#### 作業内容
1. 凍結粉砕についてのページ抜粋によると、脆化温度より低い温度で物質を粉砕した場合、粉砕粒子はどうなりますか？
2. リストの中で「Given: Select the Results tab」を含む行から始め、「The image size is (472, 596).」を含む行で終えた各行を、1行につき1つの文字列とするJSONのリストで表すとどうなりますか？空行は除いてください。

#### ページ抜粋
########
被検体を凍結すると、被検体の力学物性は凍結温度とともに変化する。この力学物性の変化は被検体の組織ごとに異なっており、それぞれの組織は異なった温度で脆性を示す。脆化温度より低い温度で物質を粉砕した場合、物質は脆性状態にあるため、粉砕粒子を微細にできる。一方、脆化温度より高い温度で物質を粉砕した場合、物質は延性状態を示し、破壊されにくいため、粉砕粒子を粗大にすることができる。
【0082】
例として、物性の異なる2種類の試料A、Bから成る混合体から試料Aと試料Bをそれぞれ分離する方法を考える。この試料Aと試料Bの脆化温度の関係は試料Aが試料Bより脆化温度が低いとする。そこで、試料Aの脆化温度と試料Bの脆化温度との間の温度で両試料の粉砕を行うと、試料Aと試料Bをそれぞれ分離できる可能性が考えられる。つまり、両試料の破壊頻度が同じであるとすれば、試料Aは脆化温度以下の温度、つまり脆性状態で粉砕されるため、微細粒子となる。一方で試料Bは脆化温度より高い温度で粉砕されるため、粗大粒子となる。この混合粉砕物を適切な目開きの篩を用いて分級することで、試料Aと試料Bとの分離が可能となる。
【0083】
図5に試料Aおよび試料Bの変形速度から求めた歪み時間と試料の脆化温度との関係をモデル図で示した。図5では、歪み時間の変化に対する両試料の脆化温度の変化が同一ではなく、両試料の脆化温度の差も歪み時間に依存する。この場合、粉砕手段の回転速度をFに設定し、試料Aおよび試料Bの温度をf’〜h’の間に設定して凍結粉砕を行うよりも、回転速度をGに設定し、試料Aおよび試料Bの温度をg’〜i’の間に設定して凍結粉砕を行う方が、試料Aおよび試料Bの脆化温度の差が大きくなる。つまり、脆化温度の差が大きいことにより、粉砕後の粒子径の差も大きくなると考えられ、この差を利用して精密な分画が可能になる。このような条件設定により、脆化温度の差を考慮し、適切な歪み時間を選択することで、効率的に粒子径の差を最も大きくすることが可能となると考えられる。
########
#### データ抜粋

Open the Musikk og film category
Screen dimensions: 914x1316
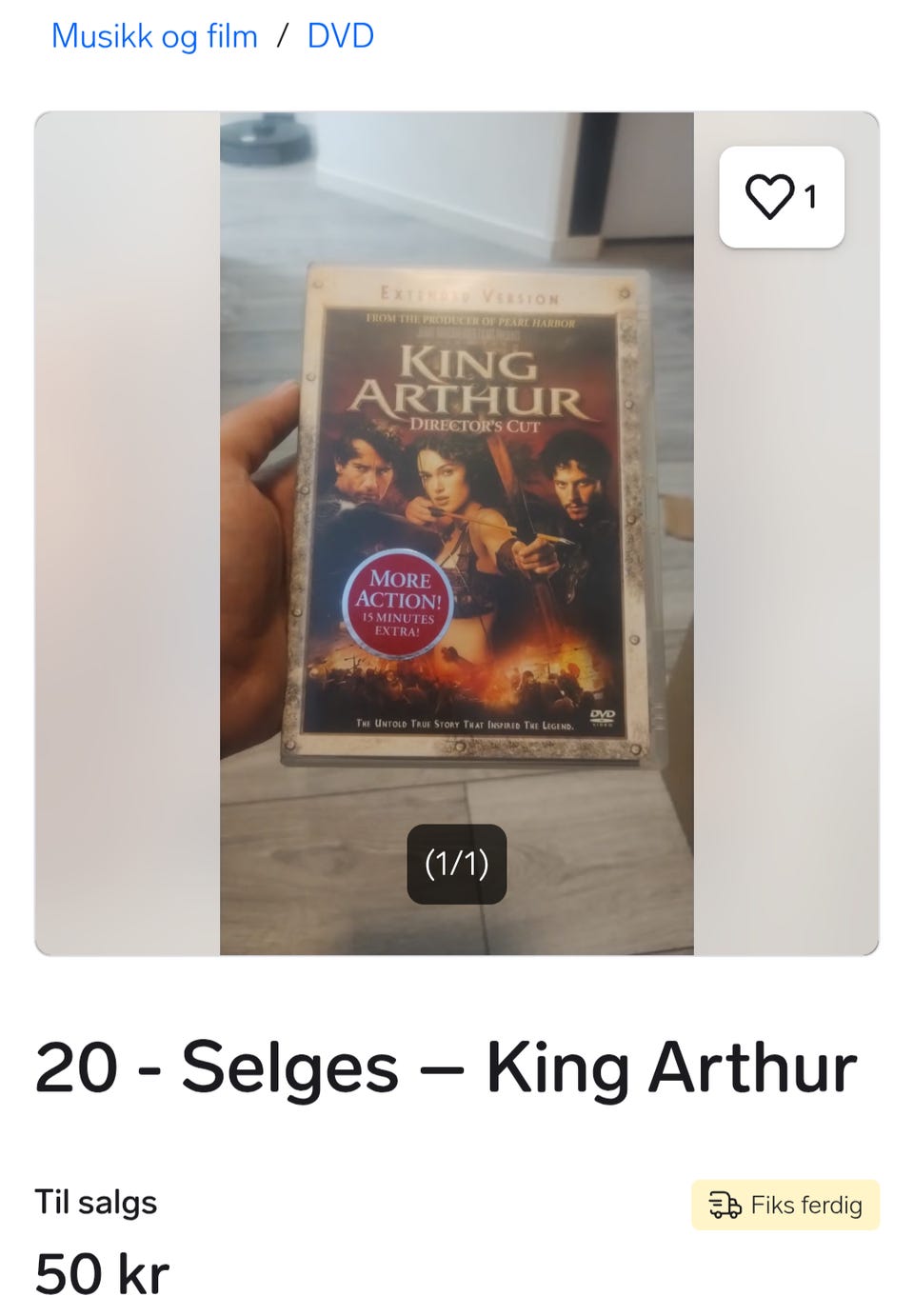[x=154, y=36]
########
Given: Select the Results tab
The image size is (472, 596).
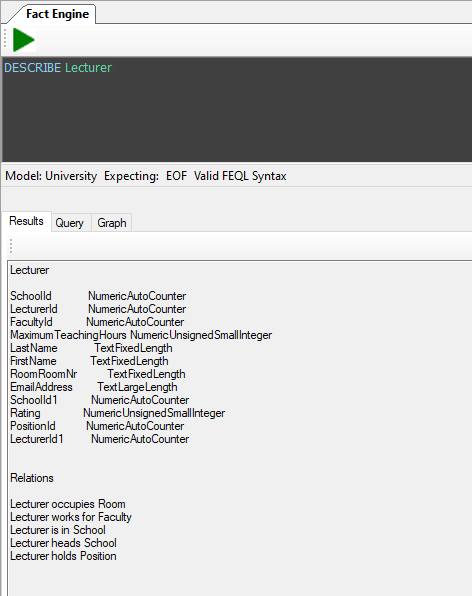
########
#### 解答一覧
1. 物質が脆性状態にあるため、粉砕粒子を微細にできます。

2.
[
  "Given: Select the Results tab",
  "The image size is (472, 596)."
]